Последняя комната, отданная на растерзание офицерам, представляла собой почти английский клуб — пресса, радио, обсуждение политики, восточных союзников, деятельности Контрольного совета. Сюда же подавали ужин. И эта комната была единственной, куда иногда спускалась мадам Риво. На то, что происходило в других комнатах, она лишь снисходительно пожимала плечами и говорила: «Эти люди так далеко от дома, нужно же им хоть какое-то развлечение!»
— Что вы думаете делать, когда вас демобилизуют? — неожиданно спросил генерал, чем отвлек Уилсона от его вялых размышлений относительно партии в покер. Уж лучше покер, чем слушать разговоры на тему вечера. Темой была анкета, разработанная для граждан Германии, по которой должна определяться степень вины в преступлениях нацизма. О мирной жизни думать забылось. Думать можно было о том, чтобы ежедневно исполнять обязанности и не умереть от скуки или отвращения, потому что ни для кого из присутствовавших война так и не закончилась. Уж лучше о покере.
— Ваши лингвистические способности заслуживают похвал. Могли бы переводить политикам. Планируете остаться в профессии?
— Планирую, но не в этой, — с улыбкой ответил Ноэль. — Языки — мое побочное увлечение. Я историк.
— Кому нужна история? — рассмеялся Риво. — Самая склизкая из наук.

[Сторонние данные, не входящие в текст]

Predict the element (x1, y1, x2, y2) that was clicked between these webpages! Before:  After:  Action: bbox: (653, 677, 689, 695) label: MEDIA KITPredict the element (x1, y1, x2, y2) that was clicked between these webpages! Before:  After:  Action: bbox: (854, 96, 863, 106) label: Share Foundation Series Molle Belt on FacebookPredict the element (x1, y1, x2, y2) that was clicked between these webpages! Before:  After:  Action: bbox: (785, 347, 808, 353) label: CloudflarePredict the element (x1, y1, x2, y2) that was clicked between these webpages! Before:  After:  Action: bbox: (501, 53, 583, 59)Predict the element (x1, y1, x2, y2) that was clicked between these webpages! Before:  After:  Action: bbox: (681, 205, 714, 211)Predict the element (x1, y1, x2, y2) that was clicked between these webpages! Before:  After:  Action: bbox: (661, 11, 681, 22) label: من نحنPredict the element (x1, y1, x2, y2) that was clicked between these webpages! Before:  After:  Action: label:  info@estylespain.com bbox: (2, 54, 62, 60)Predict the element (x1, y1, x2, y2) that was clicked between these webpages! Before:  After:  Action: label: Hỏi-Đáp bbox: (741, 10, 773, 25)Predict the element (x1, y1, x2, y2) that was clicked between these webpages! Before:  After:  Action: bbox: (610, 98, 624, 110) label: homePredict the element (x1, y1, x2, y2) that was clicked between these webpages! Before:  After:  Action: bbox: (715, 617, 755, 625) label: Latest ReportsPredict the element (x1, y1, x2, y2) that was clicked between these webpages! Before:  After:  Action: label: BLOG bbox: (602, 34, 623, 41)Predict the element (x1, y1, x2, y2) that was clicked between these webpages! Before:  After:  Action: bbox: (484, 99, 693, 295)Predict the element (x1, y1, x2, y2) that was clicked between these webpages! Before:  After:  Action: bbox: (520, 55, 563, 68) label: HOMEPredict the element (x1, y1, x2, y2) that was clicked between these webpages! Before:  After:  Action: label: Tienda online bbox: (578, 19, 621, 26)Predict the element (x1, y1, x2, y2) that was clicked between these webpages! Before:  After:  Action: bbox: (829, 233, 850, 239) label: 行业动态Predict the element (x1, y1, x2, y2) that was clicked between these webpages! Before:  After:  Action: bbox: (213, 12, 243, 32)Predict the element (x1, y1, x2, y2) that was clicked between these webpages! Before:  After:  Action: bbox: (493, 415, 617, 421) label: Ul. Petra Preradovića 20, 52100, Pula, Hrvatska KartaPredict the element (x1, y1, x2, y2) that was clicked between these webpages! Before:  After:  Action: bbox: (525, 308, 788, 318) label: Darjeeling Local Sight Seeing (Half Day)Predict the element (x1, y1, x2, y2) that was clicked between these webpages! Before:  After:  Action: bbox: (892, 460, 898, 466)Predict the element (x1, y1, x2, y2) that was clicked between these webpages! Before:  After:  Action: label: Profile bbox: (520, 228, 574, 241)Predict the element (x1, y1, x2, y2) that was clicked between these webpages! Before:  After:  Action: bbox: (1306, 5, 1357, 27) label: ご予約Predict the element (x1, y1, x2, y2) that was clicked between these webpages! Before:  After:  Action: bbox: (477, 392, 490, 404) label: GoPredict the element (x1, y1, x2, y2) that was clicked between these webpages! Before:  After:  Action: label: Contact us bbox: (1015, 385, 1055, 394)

Ноэль, оценив шутку, кивнул. Объяснять генералу, что самая большая мечта его жизни — вновь увидеть пески Северной Африки, было бесполезно. Не оценит. Вероятность вновь их увидеть очень мала. Ему самому экспедиции не собрать — слишком рано застала война, слишком мало успел. Профессор Авершин мог куда больше, но в письмах чаще писал о том, что планирует съездить в Берлин, навести старые, довоенные связи с немецкими учеными, вновь оказаться в святая святых Берлинского музея. Видимо, теперь, на старости лет, не особенно горел желанием расставаться с матерью, пусть и на несколько месяцев. Хватало им в жизни разлук. Да и кому теперь нужны раскопки в мертвых городах, когда живые разгребать от обломков не один десяток лет?
Отделавшись кое-как от не в меру болтливого и не вполне трезвого генерала, Ноэль направился к игравшим в карты. С порога поморщился — там было серо от табачного дыма. А из дыма вдруг выплыл, подобно видению, Анри Юбер.
— Черт, тебя искал, — безо всякого приветствия заявил он. — Никаких карт, тебя спрашивала Карин. У нее грудь из декольте почти вываливается, и чулки шелковые, как у шлюхи из хорошего района Лиона.
— Ну, так и тащи ее отсюда, пока никто другой не перехватил, — засмеялся Ноэль.
— К черту. Твоя.
— Сегодня я предпочту бокал бурбона и сигару.
— Аристократ, — хохотнул Юбер и, прислонившись к стене, скрестил руки на груди. — Или постоянная появилась?
— У меня нет времени на постоянные привязанности.
— Риво гоняет?
— Если фигурально выражаться, то да. Сижу в кабинете, перевожу корреспонденцию.
— Ну и на хрена тебе погоны? Бабы и без них по тебе сохнут. Служба бумажная.
— Слушай, да забирай ты себе Карин и не завидуй, — засмеялся Ноэль. — Будешь достаточно щедр, и о тебе станет спрашивать в следующий раз.
— Иди к черту, — хохотнул Юбер, — не по карману. Могу позвать ее на концерт, как раз приглашения из мэрии завалялись, но, думаю, ей не подойдет.